Work to be completed ::
Go through the data and copy each line where the string "toolbar" appears.

── Provided data

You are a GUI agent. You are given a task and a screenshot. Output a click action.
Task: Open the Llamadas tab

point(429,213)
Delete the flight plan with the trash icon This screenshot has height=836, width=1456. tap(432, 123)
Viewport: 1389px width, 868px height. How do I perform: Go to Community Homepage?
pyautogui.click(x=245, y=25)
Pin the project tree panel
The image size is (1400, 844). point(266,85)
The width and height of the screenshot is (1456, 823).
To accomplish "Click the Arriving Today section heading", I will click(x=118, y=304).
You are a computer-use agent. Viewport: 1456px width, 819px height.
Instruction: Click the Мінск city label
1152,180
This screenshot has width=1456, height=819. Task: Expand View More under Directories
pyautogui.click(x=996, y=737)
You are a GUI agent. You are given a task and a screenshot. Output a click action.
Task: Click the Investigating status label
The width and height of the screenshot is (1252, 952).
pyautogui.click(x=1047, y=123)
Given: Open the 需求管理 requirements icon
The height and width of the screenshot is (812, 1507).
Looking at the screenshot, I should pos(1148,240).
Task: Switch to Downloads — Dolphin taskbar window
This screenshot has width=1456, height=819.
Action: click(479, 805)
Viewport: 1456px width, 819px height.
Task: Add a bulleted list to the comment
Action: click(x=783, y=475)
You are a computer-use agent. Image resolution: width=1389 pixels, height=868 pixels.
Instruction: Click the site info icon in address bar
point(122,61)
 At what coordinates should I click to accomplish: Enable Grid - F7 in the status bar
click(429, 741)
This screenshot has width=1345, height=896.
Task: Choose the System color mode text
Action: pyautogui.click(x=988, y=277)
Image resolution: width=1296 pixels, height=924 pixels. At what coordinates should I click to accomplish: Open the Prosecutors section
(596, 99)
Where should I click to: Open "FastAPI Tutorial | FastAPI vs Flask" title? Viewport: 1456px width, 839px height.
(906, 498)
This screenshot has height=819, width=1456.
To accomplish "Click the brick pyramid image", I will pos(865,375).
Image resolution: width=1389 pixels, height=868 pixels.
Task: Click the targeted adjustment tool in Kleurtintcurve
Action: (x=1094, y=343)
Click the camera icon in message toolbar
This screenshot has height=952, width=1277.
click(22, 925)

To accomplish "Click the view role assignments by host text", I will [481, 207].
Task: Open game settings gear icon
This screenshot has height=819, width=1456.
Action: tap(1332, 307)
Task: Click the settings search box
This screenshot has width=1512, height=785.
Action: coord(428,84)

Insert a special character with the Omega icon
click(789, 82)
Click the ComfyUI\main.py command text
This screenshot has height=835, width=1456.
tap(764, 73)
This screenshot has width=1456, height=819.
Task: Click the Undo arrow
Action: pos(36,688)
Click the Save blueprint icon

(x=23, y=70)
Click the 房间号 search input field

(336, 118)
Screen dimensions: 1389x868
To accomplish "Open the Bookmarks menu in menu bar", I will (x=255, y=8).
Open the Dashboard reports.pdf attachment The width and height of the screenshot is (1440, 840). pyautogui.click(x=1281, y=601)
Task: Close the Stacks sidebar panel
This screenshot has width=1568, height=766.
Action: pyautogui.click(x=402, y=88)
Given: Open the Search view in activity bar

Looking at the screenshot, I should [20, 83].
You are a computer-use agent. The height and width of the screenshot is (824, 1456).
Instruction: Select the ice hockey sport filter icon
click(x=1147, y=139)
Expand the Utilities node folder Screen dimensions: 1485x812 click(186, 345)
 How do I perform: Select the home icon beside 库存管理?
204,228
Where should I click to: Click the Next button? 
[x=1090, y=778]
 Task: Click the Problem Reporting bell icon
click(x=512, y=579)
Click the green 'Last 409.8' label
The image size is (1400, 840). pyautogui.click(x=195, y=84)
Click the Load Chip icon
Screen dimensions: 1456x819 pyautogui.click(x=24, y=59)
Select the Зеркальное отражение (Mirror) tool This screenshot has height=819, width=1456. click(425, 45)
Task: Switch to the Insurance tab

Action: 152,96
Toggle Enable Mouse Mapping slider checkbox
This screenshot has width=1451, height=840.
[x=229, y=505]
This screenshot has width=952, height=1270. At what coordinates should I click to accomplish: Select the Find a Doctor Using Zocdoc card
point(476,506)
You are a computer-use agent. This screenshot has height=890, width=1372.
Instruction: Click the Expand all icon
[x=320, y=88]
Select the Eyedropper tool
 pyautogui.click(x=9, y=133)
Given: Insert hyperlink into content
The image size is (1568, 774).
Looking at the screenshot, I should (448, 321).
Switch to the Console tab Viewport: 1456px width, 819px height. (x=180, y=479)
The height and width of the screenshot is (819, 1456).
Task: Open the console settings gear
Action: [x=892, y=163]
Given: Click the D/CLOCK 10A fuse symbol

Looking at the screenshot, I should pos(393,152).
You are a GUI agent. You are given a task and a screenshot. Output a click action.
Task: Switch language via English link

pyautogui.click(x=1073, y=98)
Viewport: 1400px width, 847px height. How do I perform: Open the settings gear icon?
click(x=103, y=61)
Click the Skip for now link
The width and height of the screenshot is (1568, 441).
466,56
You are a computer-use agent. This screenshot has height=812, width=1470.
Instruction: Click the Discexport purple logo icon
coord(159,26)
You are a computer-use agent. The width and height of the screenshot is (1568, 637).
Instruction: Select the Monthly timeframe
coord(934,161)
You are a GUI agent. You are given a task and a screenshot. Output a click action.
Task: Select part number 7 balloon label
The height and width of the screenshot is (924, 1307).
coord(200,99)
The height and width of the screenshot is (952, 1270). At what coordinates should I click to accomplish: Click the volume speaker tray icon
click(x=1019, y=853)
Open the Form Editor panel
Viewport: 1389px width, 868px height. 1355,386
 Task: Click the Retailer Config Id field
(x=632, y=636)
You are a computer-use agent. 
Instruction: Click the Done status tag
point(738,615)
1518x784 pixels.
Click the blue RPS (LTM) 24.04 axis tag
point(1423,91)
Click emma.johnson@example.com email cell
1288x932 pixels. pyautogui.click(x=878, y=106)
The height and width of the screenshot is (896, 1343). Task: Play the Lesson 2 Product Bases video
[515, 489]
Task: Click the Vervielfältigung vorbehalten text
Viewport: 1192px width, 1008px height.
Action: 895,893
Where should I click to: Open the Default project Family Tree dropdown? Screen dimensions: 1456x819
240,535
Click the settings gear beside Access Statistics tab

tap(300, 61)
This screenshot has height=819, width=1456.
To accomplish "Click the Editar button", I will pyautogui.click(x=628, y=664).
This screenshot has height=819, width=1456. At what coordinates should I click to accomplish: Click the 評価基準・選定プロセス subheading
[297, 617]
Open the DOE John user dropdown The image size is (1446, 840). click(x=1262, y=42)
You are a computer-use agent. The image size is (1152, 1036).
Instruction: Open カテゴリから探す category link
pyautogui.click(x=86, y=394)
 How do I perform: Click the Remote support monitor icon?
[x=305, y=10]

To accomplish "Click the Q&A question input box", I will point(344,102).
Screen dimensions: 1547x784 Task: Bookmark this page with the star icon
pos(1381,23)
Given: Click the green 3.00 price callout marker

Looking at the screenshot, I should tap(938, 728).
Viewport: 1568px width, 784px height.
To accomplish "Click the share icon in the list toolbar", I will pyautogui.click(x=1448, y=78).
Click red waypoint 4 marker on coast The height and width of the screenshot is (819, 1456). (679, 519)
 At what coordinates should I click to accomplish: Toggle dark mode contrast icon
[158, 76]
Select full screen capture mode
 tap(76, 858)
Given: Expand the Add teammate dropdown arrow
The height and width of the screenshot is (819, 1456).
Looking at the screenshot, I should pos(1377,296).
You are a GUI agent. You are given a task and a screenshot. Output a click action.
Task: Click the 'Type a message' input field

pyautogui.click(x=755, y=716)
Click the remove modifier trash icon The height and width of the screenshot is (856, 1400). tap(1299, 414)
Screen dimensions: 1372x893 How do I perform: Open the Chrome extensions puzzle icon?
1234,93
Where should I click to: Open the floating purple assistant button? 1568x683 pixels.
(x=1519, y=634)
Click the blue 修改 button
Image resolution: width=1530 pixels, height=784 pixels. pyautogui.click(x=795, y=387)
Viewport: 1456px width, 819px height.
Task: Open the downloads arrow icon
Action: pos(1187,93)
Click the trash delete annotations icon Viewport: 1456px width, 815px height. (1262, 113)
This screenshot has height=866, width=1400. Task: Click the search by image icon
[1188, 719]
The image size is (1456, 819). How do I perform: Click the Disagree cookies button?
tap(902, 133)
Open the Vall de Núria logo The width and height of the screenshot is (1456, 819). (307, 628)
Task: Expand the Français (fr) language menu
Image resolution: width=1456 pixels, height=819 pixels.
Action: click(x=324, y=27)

────

Answer to the problem ::
Click the camera icon in message toolbar
To accomplish "Click the share icon in the list toolbar", I will pyautogui.click(x=1448, y=78).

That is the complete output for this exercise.